DATA FOR THE TASK →
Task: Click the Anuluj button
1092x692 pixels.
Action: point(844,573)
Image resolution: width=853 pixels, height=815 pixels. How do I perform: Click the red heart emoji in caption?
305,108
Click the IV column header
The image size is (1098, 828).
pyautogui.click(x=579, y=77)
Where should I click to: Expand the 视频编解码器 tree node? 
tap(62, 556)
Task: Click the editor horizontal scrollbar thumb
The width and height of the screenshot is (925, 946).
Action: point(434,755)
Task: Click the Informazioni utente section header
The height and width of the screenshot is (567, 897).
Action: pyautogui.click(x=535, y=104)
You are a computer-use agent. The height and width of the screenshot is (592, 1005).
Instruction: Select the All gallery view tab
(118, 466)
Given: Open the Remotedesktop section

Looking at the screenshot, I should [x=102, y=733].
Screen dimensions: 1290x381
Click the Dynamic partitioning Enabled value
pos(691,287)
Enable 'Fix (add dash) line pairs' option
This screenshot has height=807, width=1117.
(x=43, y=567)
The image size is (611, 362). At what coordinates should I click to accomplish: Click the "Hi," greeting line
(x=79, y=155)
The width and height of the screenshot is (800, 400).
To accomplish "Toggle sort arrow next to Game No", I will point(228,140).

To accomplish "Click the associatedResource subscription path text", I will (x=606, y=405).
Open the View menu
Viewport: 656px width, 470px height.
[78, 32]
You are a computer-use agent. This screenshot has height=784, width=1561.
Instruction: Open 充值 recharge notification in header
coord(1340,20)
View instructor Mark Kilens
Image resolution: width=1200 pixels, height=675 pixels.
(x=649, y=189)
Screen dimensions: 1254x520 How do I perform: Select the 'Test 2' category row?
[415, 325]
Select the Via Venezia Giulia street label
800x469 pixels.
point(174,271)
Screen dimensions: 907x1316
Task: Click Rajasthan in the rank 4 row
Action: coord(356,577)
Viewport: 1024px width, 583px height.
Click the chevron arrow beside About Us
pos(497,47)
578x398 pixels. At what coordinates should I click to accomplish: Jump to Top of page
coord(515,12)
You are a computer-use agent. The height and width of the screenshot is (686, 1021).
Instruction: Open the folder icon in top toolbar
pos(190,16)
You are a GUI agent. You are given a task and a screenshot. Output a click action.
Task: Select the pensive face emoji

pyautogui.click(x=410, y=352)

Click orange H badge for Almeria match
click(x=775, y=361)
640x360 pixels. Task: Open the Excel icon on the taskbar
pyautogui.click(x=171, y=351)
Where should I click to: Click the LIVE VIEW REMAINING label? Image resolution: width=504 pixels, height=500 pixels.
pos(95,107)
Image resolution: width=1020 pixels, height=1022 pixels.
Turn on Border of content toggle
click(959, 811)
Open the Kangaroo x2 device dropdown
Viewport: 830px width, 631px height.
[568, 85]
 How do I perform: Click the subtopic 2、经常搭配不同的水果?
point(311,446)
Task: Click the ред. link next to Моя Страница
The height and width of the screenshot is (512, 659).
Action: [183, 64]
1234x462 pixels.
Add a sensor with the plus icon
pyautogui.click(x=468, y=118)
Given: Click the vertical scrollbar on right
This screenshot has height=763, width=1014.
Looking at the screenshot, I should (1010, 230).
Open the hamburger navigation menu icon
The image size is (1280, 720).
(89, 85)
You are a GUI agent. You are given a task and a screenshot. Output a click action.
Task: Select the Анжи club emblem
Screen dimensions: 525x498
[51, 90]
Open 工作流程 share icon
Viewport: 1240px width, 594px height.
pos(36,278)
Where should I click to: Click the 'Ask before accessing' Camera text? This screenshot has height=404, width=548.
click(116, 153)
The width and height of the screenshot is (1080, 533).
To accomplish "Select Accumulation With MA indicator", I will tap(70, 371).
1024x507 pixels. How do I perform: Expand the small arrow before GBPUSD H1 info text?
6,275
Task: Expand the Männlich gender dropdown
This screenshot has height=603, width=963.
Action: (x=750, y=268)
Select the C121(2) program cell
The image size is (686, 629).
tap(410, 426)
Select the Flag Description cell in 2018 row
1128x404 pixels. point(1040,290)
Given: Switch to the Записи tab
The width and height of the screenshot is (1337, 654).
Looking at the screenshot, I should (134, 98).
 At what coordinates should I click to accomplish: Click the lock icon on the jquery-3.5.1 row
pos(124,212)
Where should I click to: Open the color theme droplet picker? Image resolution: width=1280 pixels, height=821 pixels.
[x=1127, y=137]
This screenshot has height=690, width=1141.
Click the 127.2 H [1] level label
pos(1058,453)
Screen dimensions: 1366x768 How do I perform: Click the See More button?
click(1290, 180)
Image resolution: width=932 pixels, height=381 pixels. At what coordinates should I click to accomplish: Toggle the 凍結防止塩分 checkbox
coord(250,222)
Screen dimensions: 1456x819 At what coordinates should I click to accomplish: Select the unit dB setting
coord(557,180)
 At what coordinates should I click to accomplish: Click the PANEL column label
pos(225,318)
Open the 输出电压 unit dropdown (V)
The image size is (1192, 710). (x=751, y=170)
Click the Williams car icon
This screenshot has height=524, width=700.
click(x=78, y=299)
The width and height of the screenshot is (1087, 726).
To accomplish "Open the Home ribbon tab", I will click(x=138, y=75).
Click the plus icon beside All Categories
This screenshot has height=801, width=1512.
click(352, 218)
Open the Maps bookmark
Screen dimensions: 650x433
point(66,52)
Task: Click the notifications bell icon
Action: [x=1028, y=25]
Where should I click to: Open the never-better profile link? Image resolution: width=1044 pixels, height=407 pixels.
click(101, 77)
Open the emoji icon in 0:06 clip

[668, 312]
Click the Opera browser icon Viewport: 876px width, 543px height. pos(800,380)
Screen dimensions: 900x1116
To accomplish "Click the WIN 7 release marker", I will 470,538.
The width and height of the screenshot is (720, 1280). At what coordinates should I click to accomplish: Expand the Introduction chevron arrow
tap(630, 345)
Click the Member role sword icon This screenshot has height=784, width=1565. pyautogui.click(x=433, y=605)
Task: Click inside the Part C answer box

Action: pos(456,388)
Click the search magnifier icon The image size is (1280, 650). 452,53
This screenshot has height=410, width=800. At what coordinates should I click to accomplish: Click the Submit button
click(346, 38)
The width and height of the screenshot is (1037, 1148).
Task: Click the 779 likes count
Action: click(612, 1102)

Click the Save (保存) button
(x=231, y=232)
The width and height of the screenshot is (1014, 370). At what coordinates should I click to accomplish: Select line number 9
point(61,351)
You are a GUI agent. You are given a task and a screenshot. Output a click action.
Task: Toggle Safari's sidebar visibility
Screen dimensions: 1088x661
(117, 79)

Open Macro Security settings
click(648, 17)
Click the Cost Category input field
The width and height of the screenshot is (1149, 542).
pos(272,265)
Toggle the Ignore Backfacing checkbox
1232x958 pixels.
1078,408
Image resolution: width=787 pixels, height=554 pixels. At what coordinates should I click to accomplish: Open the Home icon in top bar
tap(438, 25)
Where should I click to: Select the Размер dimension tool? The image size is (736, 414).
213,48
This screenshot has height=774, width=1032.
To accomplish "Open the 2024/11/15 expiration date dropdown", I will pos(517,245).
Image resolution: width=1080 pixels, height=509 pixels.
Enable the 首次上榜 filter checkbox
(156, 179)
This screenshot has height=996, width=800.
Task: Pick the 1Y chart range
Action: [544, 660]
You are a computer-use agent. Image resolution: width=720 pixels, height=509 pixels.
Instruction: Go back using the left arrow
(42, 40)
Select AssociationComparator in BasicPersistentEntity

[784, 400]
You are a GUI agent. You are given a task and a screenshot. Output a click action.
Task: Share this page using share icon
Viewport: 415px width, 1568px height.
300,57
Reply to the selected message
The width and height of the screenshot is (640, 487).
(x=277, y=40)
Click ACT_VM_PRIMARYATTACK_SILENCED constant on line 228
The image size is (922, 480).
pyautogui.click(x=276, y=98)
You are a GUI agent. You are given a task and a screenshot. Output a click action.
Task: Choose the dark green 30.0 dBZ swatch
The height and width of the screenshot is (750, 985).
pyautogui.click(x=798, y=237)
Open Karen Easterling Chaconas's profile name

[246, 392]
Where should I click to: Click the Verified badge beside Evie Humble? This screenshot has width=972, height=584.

TASK REQUIREMENTS → Write out only the lines from the very start of the entries above to the line that includes "Task: Click the Informazioni", both ends included, each one unchanged.

TASK SOLUTION →
Task: Click the Anuluj button
1092x692 pixels.
Action: point(844,573)
Image resolution: width=853 pixels, height=815 pixels. How do I perform: Click the red heart emoji in caption?
305,108
Click the IV column header
The image size is (1098, 828).
pyautogui.click(x=579, y=77)
Where should I click to: Expand the 视频编解码器 tree node? 
tap(62, 556)
Task: Click the editor horizontal scrollbar thumb
The width and height of the screenshot is (925, 946).
Action: point(434,755)
Task: Click the Informazioni utente section header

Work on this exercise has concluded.